Exercises to complete
A - List every programming language that the thread on C's type system mentions by name.
B - Answer these questions from the thread on C's type system:
(i) Which GCC version found the leftover free call?
(ii) In the comparison with UINT_PTR_MAX, what type is d?
(iii) What does the thread give as TypeScript's objective?
C - Reproduce the passage of the thread on C's type system that opens with the words containing "All this to" and closes with "was being written.".

| C is not "barely typed". It has quite a lot of type checking. An expression like "obj.memb" in C requires obj to be declared to have a type which has a member "memb". C catches it if you call a function with the wrong number of parameters, or wrongly typed parameters, such as passing a "struct foo *" pointer where a "struct bar *" argument is required. C has "holes" in the static safety net in areas like memory safety: object boundaries and lifetimes. It allows some unsafe conversions, like any object pointer to a void * and back. But not only those: C has unsafe numeric conversion and operations. Still, there is a type system there, and C programs greatly profit from it; it's the big reason why we have so many lines of C code in our computing infrastructure, yet the proverbial sky isn't falling. (Just the odd lightning or hail here and there.) C compilers also help; modern compilers have a lot more diagnostic power than compilers thirty years ago. In C, it is critically important to diagnose more than the bare minimum that ISO C requires. For instance, whereas a function that has not been declared can be called in any manner whatsoever (any number of arguments), it's a bad idea to do that without issuing a diagnostic about an undeclared function being used. If such a diagnostic isn't enabled by default it's a bad idea not to add that. C programmers have to understand the diagnostic power of their toolchain. Recently, GCC 11 found a problem in some code of mine. I had converted malloc/free code for a trivial amount of memory to use alloca. But somehow I left in a free call. That was not diagnosed before, but now it was diagnosed. Another obscure bug that a newer compiler with newer diagnsotics caught for me in the last few years was a piece of code where a comparison like this was being made: d <= UINT_PTR_MAX
where d is a double. The idea was to try to check whether d is in the range of a certain integer type before converting it. Trouble is that the above expression moves the goalpost because when UINT_PTR_MAX is 64 bit, then its value is not necessarily representable in the double type. What happens is UINT_PTR_MAX is converted to double, and in that process it goes to a nearby double value which happens to greater than UINT_PTR_MAX! And so then the range check becomes wrong: it includes d values in that extended range, which are beyond the range of that integer type, causing undefined behavior in the conversion. |
One side can be represented by Haskell, Hindley–Milner type systems, or even Coq; here every value has its own "best" type that is intrinsecally associated with it, that is values and types are defined and constructed together.
On the other side you have sort of a formal definition of duck-typing; you have values and properties that are satified by some set of values, here you have your values (all numbers, all strings, all memory addresses) and expres in usual logic terms any property you want (e.g. this memory address must be either Null or point to a string of even length).
All this to say that C has a nice type system from the first point of view (function pointer allow you to have higher order functions!) but a very weak one from the second point of view in that it is very hard to decide if an operation will have a valid result just by the types of the values you feed into it (let's not talk about UB for now).
In my opinion in later decades there is a movement to care more about type systems that follow the second approach. In my opinion it is one of the reason for the success of Typescript; its objective wasn't to have a nice type system full of good properites, but to model how javascript was being written.

Data
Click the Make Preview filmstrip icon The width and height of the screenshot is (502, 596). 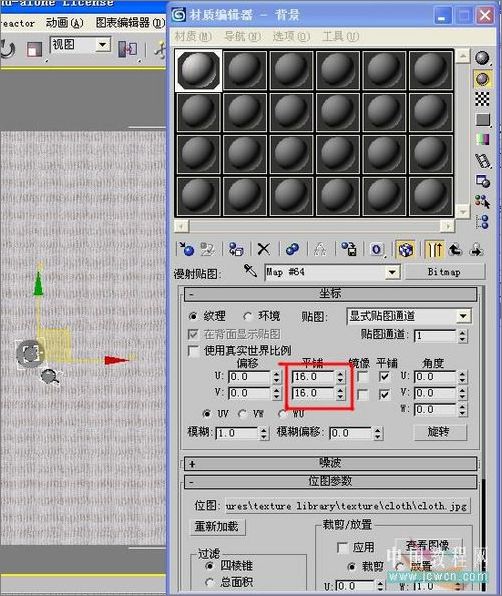click(482, 161)
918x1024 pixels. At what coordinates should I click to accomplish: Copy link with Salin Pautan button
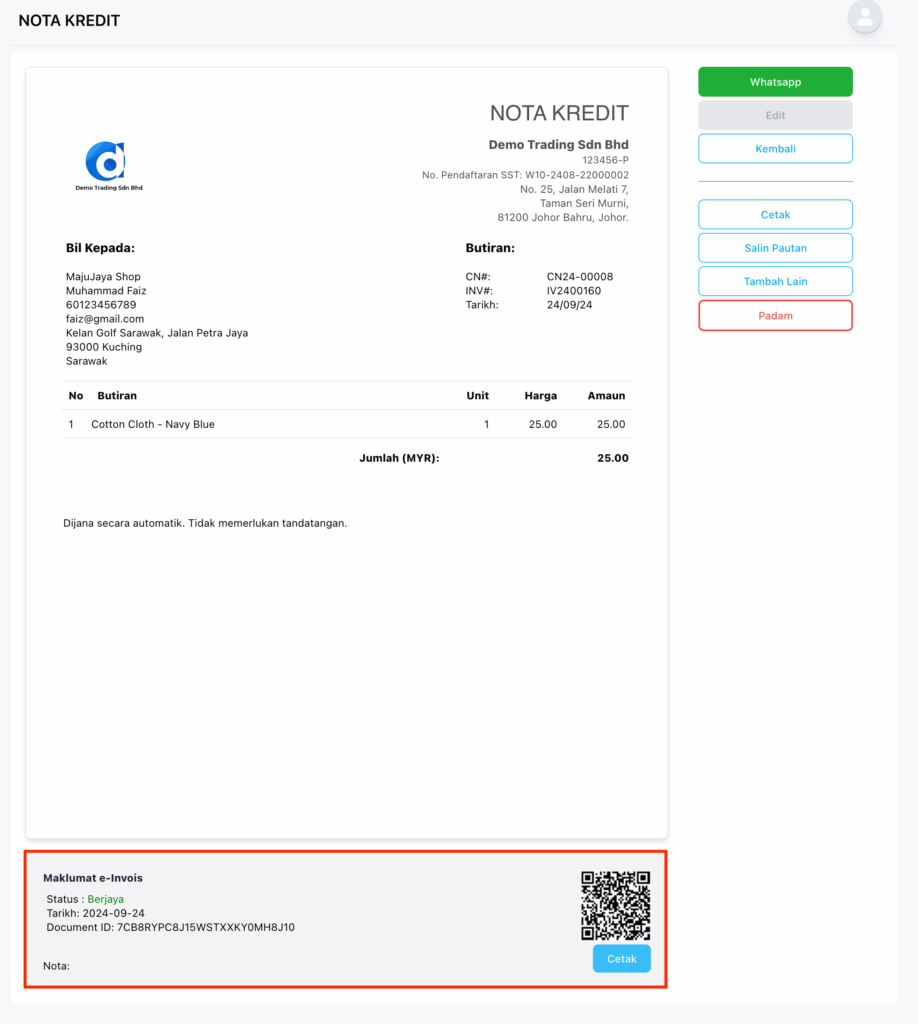click(x=775, y=248)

Responses by item number
A - C, Haskell, Coq, TypeScript, JavaScript

B -
(i) GCC 11
(ii) double
(iii) To model how JavaScript was being written

C -
All this to say that C has a nice type system from the first point of view (function pointer allow you to have higher order functions!) but a very weak one from the second point of view in that it is very hard to decide if an operation will have a valid result just by the types of the values you feed into it (let's not talk about UB for now).
In my opinion in later decades there is a movement to care more about type systems that follow the second approach. In my opinion it is one of the reason for the success of Typescript; its objective wasn't to have a nice type system full of good properites, but to model how javascript was being written.